Once a text data set is uploaded to Relative Insight, it flows through a series of processes that culminate with the results being presented to users in the comparison view. This article and explainer video will help you understand and speak about the inner workings of the platform.
The natural language processing (NLP) pipeline
When a data set is fed into Relative Insight, the text first flows through a series of processes – the NLP pipeline. As the data passes through, the algorithms 'read' the text and transform it into something a computer can understand and perform further analysis on.
This involves a number of steps, including (but not limited to):
Breaking the text down into sub-components (sentences, phrases, words)

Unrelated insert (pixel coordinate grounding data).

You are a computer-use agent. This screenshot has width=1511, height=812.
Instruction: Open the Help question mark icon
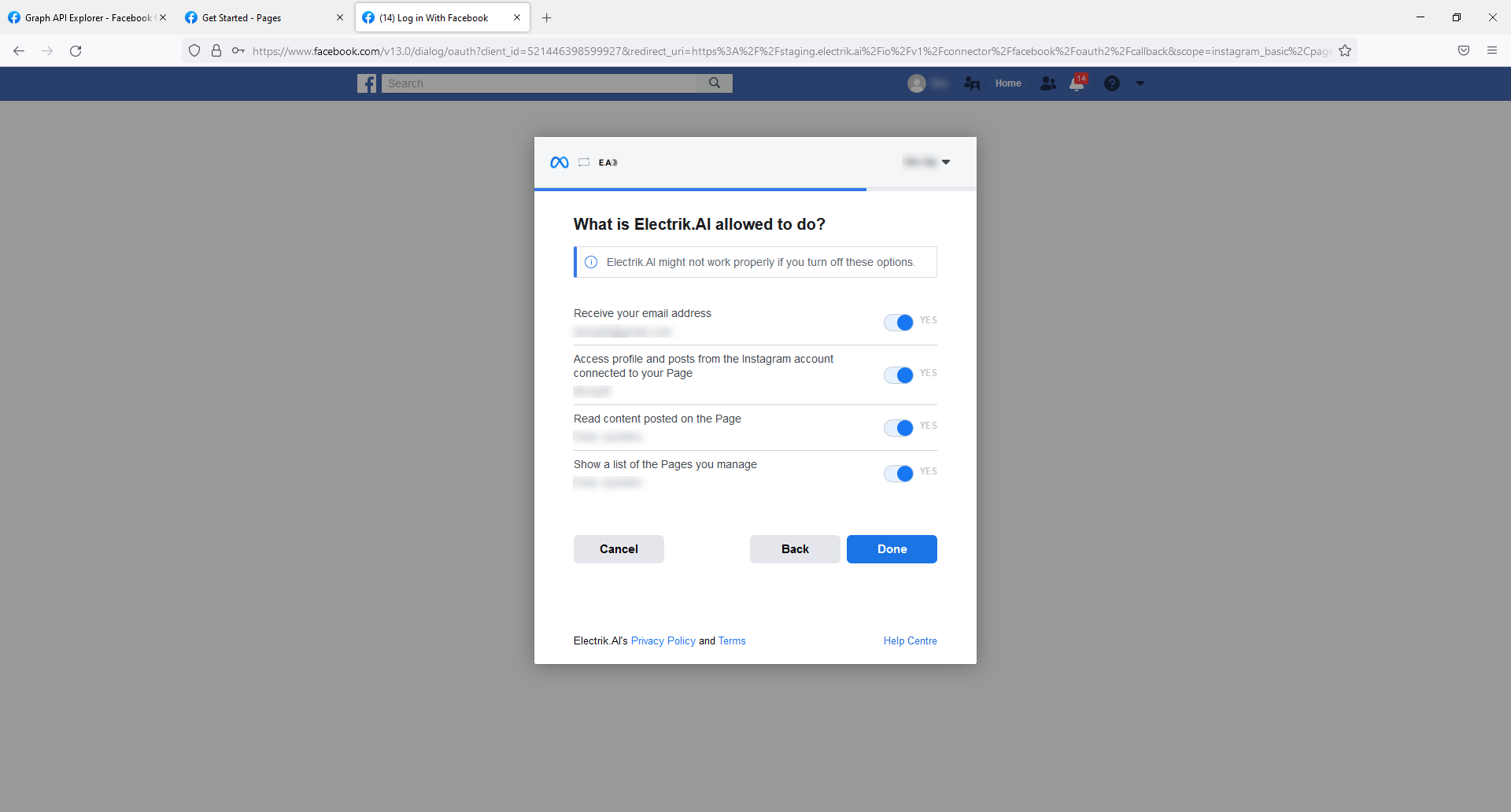(x=1112, y=83)
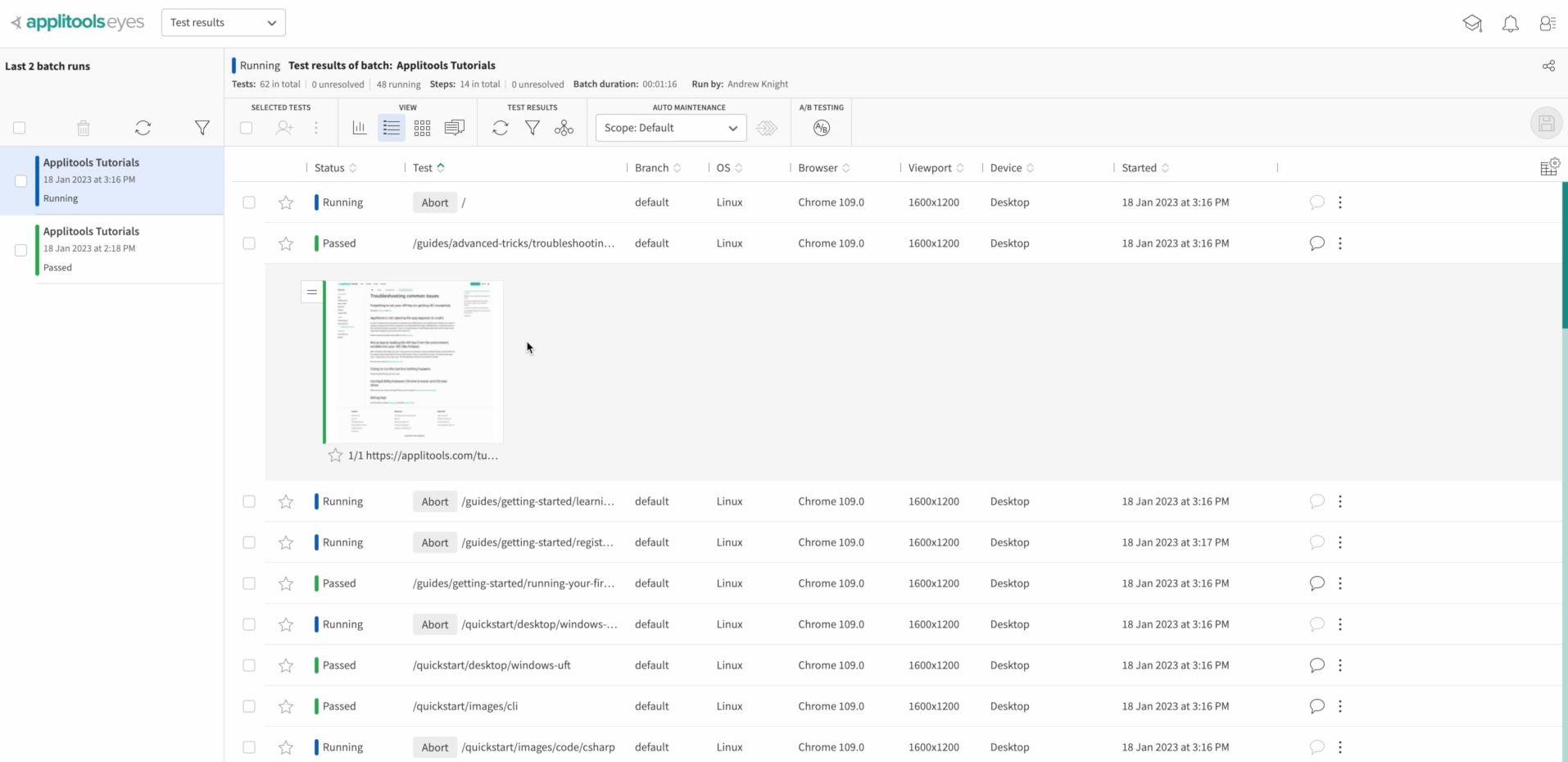Star the /quickstart/images/cli test
The height and width of the screenshot is (762, 1568).
pyautogui.click(x=284, y=705)
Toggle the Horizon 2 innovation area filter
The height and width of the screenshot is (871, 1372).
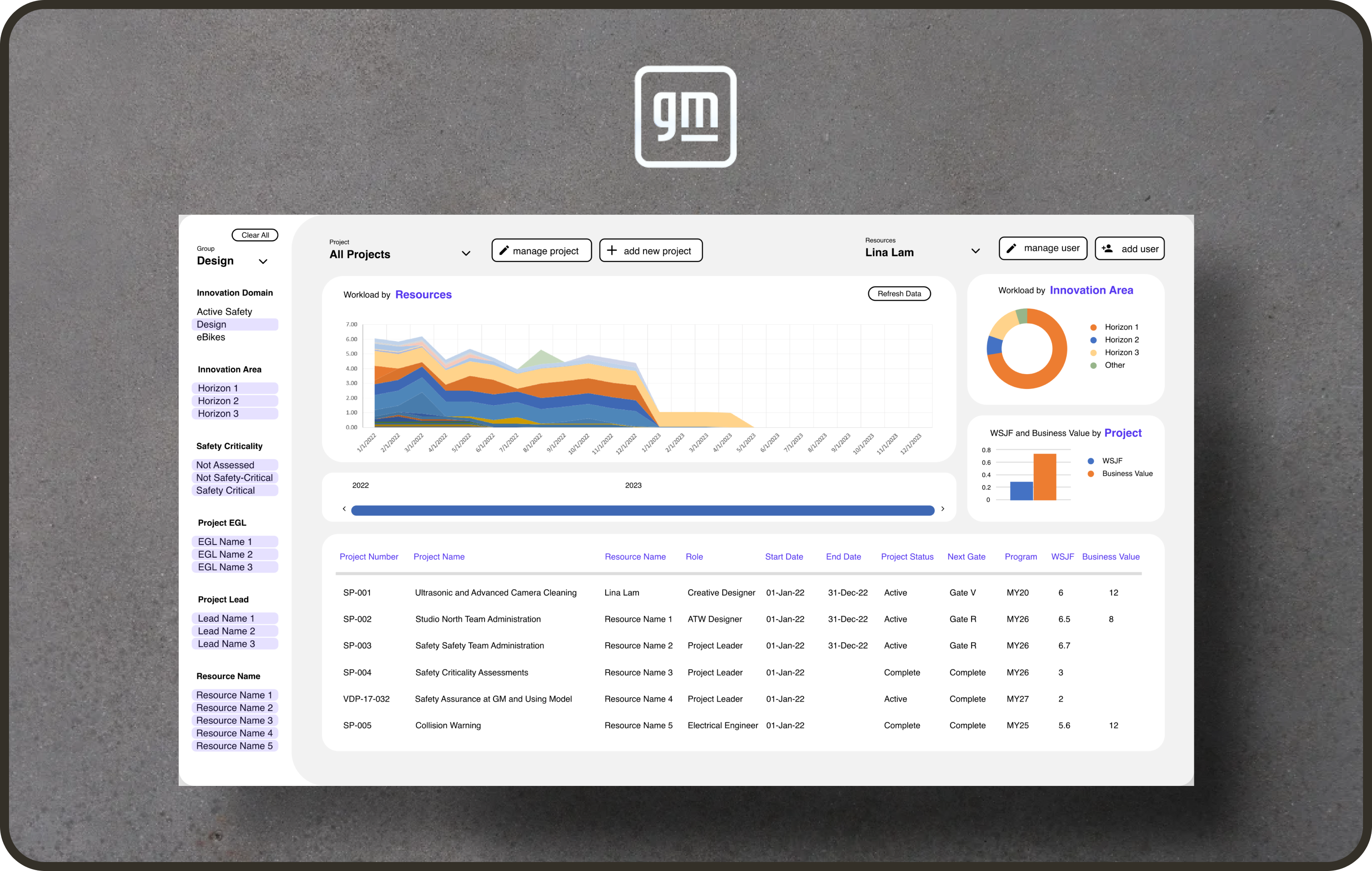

Labelling parts of speech (noun, pronoun, adjective, determiner etc.)
Identifying named entities (people, locations, companies etc.)
Topic Identification – the process of the computer discerning what the text is about by looking at both individual words and phrases as well as the words that surround them
After passing through the NLP pipeline, the platform stores a record of the frequencies of each identified linguistic feature in a particular data set (topics, phrases, words, emotions, grammar).
To enable objective comparisons that aren't distorted by differences in the size of data sets (word counts), the platform calculates the relative frequency of each linguistic feature. For example, if the word ‘beauty’ appears 5 times in a data set of 1,000 words this will have the same relative frequency as a 2,000-word data set where the word appears 10 times.
Once this is done, the relative frequencies for each linguistic feature are compared to determine the relative difference. Relative difference is calculated for each data set being compared:
When relative difference values exceed 1.0 this indicates the linguistic feature is more prevalent in the data set being examined compared to others. The higher the value the bigger the difference.
Statistical testing to determine differences and similarities
To ensure sufficient evidence to assert a difference is not being identified by chance, the platform calculates the probability that the relative difference would indicate a difference where one doesn’t truly exist.
When a linguistic feature returns a relative difference between 0.9 and 1.1 and does not meet the threshold for classification as a difference, this indicates a potential similarity. Function words (e.g. if, the, and) are removed as these words occur with a high frequency in any data set. As with differences, a statistical test is conducted to assess that a similarity wasn’t identified where one doesn’t truly exist before presenting the results in the platform.
Displaying results in the comparison view
All of the processes described in this article happen in seconds (maybe minutes for larger data sets). Once completed, the differences and similarities are presented to the user in the platform. From the comparison view, users can then pull the most interesting discoveries onto insight cards.